Thursday, January 14, 2010

The Troll Under the Bridge

If you read my original post about screamer COs, it seems that things have changed:
The commanding officer of the Yokosuka, Japan-based cruiser Cowpens was relieved of duty Wednesday after being punished for “cruelty and maltreatment” during her time in charge, the Navy announced. In an unusual move, she is being permitted to continue on to an assignment in the Pentagon.

Capt. Holly Graf was brought before an admiral’s mast with Rear Adm. Kevin Donegan, the commander of Carrier Strike Group 5, after an inspector general’s investigation found problems with her “temperament and demeanor vis-a-vis her subordinates,” said Cmdr. Jeff Davis, a spokesman for 7th Fleet.
Back in the day, it would have taken something close to actions akin to a wartime atrocity for a CO to have been fired for making life difficult for his subordinates.

More to the point of the current issue, allowing a fired ship's captain to continue onto the next duty station is pretty frakking rare. I saw a few folk relieved for cause, from division officers to commanding officers, and all of them were stashed into no-load jobs while the Navy determined what to do with them. Captain Graf has to have one hell of a rabbi watching out over her, or she has some really special skill set that they need in Ft. Fumble. I'm not assuming that she is getting special treatment because of her gender, but if she is, that would really piss me off. I agree with the writers of the USNI blog, this needs to be explained and fast.

(H/T)

11 comments:

Anonymous said...

USNI blog coming up to temperature nicely. Time for CNO to man the 22JS.

steve osc/ret

PhysioProf said...

If someone is poorly suited for the role of CO due to some particular personality trait, it does make sense to at least try to make use of whatever other good traits that they have that presumably allowed them to achieve a CO position in the first place, no?

Ruckus said...

From personal experience and with no comment on this particular capt I'd say once an asshole in command always an asshole in command.
And as it seems like it takes an unusual amount of assholynes to be relieved in the first place, what makes that level go back down to acceptable levels once a career is interrupted?

Comrade Misfit said...

Ruckus, I know. I served under a DH as a DivO; he and I got into routine screaming matches. He wanted to intimidate me and I knew more about my job than he did, so it didn't work. At the time, I was part of the Zero Retention Team, so I had nothing to lose.

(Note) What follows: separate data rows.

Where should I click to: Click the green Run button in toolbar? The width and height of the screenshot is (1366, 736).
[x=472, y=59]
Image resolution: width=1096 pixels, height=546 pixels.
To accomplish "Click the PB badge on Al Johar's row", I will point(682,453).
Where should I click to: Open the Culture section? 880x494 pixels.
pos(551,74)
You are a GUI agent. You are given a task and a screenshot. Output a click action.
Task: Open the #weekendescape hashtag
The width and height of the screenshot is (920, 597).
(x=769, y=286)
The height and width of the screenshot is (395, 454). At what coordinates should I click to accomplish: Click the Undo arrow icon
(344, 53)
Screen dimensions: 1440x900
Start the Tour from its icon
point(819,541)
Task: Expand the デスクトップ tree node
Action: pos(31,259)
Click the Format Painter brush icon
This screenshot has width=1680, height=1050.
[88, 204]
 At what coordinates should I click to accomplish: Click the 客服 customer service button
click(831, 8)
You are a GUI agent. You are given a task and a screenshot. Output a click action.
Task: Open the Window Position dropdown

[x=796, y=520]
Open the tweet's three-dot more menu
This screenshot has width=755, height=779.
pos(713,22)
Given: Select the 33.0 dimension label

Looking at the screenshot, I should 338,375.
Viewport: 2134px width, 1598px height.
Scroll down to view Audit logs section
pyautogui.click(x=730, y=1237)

Funny, though, about six weeks before I got out, I met a guy who was a DH on a ship where my old DH had just finished up a tour as XO. "Asshole" doesn't even begin to describe his tenure in the job. I'm surprised nobody fucked with his car.

Ruckus said...

EB
How do you know no one fucked with him off ship? My feeling is that the usual suspects accused of total asshollieness would never let anyone know that some one got the better of them. That's a big part of the problem in the first place. So unless his car blew up or caught on fire when he started it he might have been able to hide the prank.

Comrade Misfit said...

Ruckus, by "fucking with his car", I was thinking of the level of "turn key, car go `boom'!" level, not just minor shit such as slashing his tires or keying the doors.

Ruckus said...

I see that you mean real hard core assholyness if you expected someone to blow or fire up his car.
The destroyer flotilla commander on the ship I was on in Charleston was swept out of the way and given command of an LPH in Long Beach. I got to serve on that as well. (I do lead a charmed life.)Any way it was rumored that he was such an asshat that the admirals just wanted to get him as far away as possible. He proved them correct as to his assholyness. He instituted a little answer to anyone who showed up even 30 seconds late when the ship was in the yard. He had the gangplank pulled every morning at 8 sharp. If you were not onboard you got 3 days B&W with all of your section mates having to stand the watch over you in the brig. I got out about then so I don't know how much worse it got.

Frank Van Haste said...

Dear Miss Fit:

I'm late in getting caught up here...but re: "one hell of a rabbi", well, her big sister is an Admiral.

(from what I've read, the Adm. is a totally squared away officer that everyone speaks well of.)

Regards,

Frank

Unknown said...

You can find good background on this issue at: http://navycaptain-therealnavy.blogspot.com/2010/01/number-two-in-our-countdown-is-captain.html?commentPage=2

Interesting postings ICW Capt. Graf. etc.

Also TIME magazine has story (3 pages).

I don't think a rabbi is going to help......

Chuck Pergiel said...

So I am following links and I come across this page

http://www.militarycorruption.com/hollygraf5.htm

There is a picture and some ranting. What I would like to know, from someone who's been out there, whether it looks like those two ships are in any danger of collision.

Comrade Misfit said...

Charles,

I don't think there was much of a risk of collision. 300' is a tad close, but warships in my day did formation steaming at 500' intervals.